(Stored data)
--

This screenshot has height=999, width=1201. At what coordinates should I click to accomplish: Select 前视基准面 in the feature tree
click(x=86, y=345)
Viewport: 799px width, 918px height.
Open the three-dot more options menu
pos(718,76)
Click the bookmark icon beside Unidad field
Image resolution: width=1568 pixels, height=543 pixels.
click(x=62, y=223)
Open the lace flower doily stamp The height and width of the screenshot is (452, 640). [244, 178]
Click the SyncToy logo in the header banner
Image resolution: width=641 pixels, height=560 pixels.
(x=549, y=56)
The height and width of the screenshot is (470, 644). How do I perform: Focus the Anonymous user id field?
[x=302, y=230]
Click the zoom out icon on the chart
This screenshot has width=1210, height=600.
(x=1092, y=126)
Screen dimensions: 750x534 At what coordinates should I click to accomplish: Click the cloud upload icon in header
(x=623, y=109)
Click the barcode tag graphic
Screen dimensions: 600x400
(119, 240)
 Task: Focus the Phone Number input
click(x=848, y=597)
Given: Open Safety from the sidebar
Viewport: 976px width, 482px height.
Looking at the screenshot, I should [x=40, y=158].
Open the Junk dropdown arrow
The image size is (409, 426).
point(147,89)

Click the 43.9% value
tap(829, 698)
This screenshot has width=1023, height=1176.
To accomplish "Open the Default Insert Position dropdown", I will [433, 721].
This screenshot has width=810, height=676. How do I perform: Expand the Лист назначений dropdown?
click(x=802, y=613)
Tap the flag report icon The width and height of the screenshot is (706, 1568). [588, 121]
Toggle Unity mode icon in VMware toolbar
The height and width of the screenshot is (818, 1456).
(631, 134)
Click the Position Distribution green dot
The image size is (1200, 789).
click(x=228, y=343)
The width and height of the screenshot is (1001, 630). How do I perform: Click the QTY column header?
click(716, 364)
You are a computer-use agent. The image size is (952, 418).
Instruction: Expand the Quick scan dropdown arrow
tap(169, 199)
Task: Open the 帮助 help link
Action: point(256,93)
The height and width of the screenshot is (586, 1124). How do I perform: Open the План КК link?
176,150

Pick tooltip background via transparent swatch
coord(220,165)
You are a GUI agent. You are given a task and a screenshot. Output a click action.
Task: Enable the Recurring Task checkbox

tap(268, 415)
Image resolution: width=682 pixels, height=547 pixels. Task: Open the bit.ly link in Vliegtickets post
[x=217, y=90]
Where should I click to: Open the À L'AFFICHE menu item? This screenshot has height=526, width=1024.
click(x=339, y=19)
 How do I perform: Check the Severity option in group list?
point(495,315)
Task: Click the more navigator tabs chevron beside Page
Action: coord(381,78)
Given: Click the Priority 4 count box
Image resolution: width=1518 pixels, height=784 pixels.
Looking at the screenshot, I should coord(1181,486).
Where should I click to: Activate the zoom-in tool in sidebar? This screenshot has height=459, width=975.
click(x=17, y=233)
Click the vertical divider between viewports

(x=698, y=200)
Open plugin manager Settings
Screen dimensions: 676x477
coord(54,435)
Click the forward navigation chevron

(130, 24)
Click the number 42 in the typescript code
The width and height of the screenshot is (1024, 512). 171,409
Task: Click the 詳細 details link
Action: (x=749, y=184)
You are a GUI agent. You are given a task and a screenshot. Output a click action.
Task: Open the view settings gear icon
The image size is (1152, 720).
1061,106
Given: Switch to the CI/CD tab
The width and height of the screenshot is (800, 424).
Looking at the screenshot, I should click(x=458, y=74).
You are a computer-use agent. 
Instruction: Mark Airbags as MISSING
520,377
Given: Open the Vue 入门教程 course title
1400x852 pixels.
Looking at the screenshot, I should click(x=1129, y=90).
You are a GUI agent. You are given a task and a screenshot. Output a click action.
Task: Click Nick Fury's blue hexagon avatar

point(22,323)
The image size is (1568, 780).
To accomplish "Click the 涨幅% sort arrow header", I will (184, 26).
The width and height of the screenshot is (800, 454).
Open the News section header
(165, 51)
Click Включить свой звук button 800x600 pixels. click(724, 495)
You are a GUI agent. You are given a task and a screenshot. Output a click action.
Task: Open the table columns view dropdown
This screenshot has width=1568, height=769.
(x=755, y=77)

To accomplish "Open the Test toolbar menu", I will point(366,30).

--

WHAT IS NEEDED - Every line above holding the string "will" should be listed.

COMPLETED EXERCISE -
To accomplish "Open the Default Insert Position dropdown", I will [433, 721].
To accomplish "Click the 涨幅% sort arrow header", I will (184, 26).
To accomplish "Open the Test toolbar menu", I will point(366,30).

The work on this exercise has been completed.